Such contention is dangerous. For a start, scientists’ warnings about future weather patterns are certainly not overreactions to the evidence they have gathered. In most cases, observed climate changes – the slump in summer sea ice coverage in the Arctic in recent years is a good example – have turned out to be far more drastic than researchers had originally predicted.
In a way, their views of the future are cautious evaluations that most probably underestimate the likely impact of global warming. But there is a more straightforward reason to repudiate deniers’ claims about the scientists. The impact of climate change is not an issue that is going to be determined in far-off years for the simple reason that it is already happening.
For sub-Saharan Africa, finding consistently higher temperatures and mixed precipitation changes for the 2050 period. Compared to historic climate scenarios, climate change will lead to changes in yield and area growth, higher food prices and therefore lower affordability of food, reduced calorie availability, and growing childhood malnutrition. Cereal production growth for a range of crops in SSA is projected to decline by a net 3.2 percent in 2050 as a result of climate change.

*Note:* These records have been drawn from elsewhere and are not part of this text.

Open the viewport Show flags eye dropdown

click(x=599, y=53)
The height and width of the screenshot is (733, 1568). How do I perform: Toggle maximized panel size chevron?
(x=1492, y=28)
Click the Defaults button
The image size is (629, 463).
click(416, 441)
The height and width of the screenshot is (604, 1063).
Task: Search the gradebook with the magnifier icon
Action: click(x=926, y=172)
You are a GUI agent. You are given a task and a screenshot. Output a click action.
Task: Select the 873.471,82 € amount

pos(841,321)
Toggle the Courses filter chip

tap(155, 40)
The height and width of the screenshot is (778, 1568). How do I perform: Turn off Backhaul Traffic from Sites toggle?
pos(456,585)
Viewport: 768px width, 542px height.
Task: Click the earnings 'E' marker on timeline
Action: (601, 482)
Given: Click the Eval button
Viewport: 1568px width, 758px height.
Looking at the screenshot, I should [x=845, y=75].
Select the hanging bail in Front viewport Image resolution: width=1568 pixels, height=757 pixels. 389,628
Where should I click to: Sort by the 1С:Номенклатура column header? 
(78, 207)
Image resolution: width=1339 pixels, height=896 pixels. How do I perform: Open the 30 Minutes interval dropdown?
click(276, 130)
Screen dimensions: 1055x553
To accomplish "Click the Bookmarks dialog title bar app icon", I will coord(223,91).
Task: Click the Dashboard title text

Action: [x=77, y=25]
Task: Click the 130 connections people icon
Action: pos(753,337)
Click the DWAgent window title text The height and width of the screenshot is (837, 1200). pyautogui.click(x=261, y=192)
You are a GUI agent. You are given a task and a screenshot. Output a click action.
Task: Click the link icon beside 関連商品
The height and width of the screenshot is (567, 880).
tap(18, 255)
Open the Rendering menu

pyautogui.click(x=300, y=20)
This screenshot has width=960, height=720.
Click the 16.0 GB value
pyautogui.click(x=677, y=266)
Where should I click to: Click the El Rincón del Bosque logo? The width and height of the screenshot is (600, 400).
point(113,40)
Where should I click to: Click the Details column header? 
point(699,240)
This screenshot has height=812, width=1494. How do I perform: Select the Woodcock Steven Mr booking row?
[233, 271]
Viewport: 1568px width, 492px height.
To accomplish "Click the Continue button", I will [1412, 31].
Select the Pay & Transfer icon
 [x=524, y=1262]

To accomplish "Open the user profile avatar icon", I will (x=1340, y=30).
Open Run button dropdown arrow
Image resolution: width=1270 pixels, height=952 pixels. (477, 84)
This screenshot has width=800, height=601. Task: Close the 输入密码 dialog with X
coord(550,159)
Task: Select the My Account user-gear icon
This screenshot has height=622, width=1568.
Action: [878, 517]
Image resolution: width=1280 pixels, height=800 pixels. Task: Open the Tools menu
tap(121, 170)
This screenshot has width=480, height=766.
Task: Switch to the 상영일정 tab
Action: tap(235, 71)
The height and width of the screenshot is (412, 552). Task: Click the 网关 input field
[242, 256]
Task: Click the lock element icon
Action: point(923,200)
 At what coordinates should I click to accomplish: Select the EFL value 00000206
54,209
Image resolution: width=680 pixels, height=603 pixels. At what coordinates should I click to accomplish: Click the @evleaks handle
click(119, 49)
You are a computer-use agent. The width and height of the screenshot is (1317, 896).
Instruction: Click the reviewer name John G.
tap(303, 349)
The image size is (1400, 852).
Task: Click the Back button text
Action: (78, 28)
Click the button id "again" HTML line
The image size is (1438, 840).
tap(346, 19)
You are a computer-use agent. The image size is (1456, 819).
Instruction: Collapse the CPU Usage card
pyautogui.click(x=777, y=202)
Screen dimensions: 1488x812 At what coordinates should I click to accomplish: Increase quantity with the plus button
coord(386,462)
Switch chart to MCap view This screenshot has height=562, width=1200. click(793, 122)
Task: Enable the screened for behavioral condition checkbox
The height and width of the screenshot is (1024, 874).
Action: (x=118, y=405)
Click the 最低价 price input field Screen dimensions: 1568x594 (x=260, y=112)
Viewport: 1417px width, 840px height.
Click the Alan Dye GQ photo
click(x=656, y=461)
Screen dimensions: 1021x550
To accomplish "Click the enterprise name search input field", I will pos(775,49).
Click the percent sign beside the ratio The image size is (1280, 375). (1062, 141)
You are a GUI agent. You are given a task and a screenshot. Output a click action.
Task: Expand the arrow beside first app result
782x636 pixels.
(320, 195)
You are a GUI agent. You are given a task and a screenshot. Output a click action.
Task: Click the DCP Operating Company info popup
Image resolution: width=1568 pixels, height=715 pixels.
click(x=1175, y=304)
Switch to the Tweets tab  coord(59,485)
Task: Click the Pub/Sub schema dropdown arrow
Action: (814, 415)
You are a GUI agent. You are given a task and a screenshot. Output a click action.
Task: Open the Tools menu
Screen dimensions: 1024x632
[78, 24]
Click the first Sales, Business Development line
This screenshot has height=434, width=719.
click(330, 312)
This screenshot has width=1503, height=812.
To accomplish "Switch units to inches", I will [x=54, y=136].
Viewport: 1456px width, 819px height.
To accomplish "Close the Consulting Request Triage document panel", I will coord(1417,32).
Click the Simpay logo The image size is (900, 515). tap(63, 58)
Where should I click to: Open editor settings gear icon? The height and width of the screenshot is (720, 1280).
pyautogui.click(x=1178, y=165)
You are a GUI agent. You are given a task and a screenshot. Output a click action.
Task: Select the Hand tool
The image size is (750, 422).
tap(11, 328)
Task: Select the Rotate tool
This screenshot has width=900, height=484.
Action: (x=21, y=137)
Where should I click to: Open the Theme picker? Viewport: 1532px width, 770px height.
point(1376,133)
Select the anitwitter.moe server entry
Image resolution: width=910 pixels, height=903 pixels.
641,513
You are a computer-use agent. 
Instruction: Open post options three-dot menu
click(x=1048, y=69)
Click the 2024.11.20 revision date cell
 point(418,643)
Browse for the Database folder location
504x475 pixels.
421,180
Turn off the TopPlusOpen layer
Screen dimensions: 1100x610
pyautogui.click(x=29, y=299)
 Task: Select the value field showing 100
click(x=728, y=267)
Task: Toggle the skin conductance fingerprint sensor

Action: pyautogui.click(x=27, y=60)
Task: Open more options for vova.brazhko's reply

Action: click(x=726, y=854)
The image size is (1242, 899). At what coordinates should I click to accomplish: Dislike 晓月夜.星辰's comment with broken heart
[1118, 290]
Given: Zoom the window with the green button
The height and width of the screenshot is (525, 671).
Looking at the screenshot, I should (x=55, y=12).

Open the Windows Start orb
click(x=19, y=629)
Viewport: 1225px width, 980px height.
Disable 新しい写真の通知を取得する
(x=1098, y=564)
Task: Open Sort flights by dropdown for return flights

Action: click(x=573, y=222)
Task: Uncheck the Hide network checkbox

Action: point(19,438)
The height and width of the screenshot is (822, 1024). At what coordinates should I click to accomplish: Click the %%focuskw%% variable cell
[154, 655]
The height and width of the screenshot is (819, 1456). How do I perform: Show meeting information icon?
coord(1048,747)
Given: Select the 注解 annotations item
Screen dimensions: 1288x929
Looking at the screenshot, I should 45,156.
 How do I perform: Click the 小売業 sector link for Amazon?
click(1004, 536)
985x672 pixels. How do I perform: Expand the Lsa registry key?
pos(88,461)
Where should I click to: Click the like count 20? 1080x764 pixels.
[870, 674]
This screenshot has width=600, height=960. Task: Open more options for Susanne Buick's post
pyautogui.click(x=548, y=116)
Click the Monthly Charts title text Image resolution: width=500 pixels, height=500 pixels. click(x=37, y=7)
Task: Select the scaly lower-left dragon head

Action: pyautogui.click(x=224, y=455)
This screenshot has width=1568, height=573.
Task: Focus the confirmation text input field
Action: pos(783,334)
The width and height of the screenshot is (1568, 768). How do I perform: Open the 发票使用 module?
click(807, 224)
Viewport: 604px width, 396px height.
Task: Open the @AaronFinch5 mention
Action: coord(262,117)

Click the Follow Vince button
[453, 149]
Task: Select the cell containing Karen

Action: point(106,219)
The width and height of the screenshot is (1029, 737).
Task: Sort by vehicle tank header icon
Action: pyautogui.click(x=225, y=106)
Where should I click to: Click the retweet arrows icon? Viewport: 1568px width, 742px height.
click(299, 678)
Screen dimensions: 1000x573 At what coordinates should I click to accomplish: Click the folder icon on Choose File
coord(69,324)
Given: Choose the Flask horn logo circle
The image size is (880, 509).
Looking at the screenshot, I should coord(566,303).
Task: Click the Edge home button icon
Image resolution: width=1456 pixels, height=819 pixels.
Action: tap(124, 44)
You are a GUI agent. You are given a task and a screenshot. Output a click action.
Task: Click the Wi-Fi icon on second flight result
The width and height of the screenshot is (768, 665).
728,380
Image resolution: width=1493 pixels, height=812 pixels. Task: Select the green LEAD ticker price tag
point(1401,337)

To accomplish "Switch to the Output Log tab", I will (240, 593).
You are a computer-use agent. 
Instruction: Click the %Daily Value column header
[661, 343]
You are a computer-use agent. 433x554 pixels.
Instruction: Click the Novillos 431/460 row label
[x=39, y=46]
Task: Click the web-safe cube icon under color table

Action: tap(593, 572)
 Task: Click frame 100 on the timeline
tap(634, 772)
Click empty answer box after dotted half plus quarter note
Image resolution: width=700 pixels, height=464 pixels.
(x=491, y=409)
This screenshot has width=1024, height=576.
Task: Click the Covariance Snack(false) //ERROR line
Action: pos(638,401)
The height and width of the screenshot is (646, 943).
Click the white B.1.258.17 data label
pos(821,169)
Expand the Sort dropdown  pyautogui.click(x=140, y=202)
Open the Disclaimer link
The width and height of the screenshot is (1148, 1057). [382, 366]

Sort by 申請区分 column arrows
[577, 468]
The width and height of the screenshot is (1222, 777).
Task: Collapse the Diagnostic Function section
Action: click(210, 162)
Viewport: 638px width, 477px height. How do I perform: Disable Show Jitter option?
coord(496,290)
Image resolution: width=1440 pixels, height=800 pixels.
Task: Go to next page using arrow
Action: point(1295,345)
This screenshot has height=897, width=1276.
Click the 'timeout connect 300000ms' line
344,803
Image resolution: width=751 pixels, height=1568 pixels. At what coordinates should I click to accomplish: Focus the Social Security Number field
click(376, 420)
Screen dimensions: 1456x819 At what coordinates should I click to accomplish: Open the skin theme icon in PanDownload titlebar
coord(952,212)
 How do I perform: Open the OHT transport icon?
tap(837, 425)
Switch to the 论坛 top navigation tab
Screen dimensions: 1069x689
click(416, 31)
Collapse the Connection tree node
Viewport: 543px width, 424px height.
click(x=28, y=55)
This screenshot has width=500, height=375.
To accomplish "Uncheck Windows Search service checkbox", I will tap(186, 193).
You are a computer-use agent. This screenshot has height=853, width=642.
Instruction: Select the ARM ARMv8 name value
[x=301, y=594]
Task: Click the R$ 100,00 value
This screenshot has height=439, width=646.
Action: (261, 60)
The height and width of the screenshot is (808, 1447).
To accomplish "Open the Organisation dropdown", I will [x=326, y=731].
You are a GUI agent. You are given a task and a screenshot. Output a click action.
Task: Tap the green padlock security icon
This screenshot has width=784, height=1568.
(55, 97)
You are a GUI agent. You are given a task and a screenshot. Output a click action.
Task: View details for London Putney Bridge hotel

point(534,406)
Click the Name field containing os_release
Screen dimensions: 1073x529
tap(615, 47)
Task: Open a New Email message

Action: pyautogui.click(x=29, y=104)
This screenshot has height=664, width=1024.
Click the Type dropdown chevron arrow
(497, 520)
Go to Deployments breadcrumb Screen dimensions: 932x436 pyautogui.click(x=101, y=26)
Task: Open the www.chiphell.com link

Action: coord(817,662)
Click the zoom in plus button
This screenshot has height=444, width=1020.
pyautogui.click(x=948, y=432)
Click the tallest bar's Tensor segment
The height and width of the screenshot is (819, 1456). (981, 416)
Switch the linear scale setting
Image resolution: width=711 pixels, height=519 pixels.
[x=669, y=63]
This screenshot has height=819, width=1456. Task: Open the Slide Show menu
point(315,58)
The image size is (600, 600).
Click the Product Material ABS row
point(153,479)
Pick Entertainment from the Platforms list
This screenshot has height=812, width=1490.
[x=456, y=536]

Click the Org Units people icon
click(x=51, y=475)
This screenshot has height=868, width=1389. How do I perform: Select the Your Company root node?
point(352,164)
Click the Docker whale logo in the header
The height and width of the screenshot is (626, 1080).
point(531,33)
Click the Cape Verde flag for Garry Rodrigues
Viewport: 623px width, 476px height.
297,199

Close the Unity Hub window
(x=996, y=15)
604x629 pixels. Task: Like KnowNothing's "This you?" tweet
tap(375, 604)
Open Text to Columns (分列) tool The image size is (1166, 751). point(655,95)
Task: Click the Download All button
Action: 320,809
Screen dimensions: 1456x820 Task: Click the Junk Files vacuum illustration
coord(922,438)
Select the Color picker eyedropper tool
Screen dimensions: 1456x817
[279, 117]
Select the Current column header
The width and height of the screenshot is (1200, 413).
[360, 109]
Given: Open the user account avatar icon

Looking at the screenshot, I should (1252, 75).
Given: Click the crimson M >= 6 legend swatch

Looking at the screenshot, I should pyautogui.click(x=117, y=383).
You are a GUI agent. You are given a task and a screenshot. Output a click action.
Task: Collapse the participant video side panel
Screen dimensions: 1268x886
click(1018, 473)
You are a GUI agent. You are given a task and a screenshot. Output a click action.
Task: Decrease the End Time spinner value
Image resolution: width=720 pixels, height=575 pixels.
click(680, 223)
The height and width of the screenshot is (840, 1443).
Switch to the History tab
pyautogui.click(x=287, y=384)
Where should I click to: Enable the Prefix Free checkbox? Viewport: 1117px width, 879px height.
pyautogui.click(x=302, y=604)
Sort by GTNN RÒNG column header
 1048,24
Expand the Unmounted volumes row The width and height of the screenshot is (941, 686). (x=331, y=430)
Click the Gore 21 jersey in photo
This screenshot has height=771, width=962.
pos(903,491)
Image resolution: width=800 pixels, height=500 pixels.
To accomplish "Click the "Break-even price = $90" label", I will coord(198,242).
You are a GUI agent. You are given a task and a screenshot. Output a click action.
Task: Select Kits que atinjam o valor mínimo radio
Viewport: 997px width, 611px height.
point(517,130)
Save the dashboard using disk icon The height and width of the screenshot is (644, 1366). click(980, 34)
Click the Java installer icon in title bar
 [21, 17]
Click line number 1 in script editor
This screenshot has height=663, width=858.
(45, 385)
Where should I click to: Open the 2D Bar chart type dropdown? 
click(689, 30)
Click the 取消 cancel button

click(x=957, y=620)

However, The Gambia has grown increasingly aware of the reality. The failure of the 2011 cropping season was mainly attributed to climate change which has greatly affected the livelihood of our people, particularly women farmers whose survival, school fees, health bills and feeding depended on it. Rural Gambia was hit hardest by poor cropping season.
It is true that even without climate change SSA remains the most food-deprived region worldwide and the only one with projected increases in childhood malnutrition over the next two decades despite recent increases in economic prosperity and gross domestic product, which were generated through agriculture.
But they were hard hit by the effects of climate change, through floods which affected the cropping season, thus warranting the government of The Gambia to declare “crop failure”, and call on the international community for support. Climate change is one of the major challenges hampering agricultural development in Africa and The Gambia, in particular. This change in long-term weather conditions is threatening food security.
The most obvious target now to keep such threat at bay should be based on the growing number of studies analysing how agricultural production and commodity markets need to be adjusted to promote interregional balance in agricultural production and food security in response to climate change. We know that the Gambia government is committed to alleviating the impact of climate change on food security. But it needs the support and collaboration of all players both local and international.
From all indications, it is now essential for us all to have a climate conversation in our part of the world. Climate change is altering the temperature to a great degree and the changes in excessive heat, abnormal flooding and humidity needs urgent action to remedy or minimise the effects of climate change.
For far too long, the result of continued inaction has been straightforward: climate change – once a far-off threat – is now upon us and is already bringing alarming change to our planet. A world bedevilled by climate change is not a remote, questionable prospect. It is a reality that has already arrived and is destined to have increasingly profound impacts until we wake up to the threat and act coherently.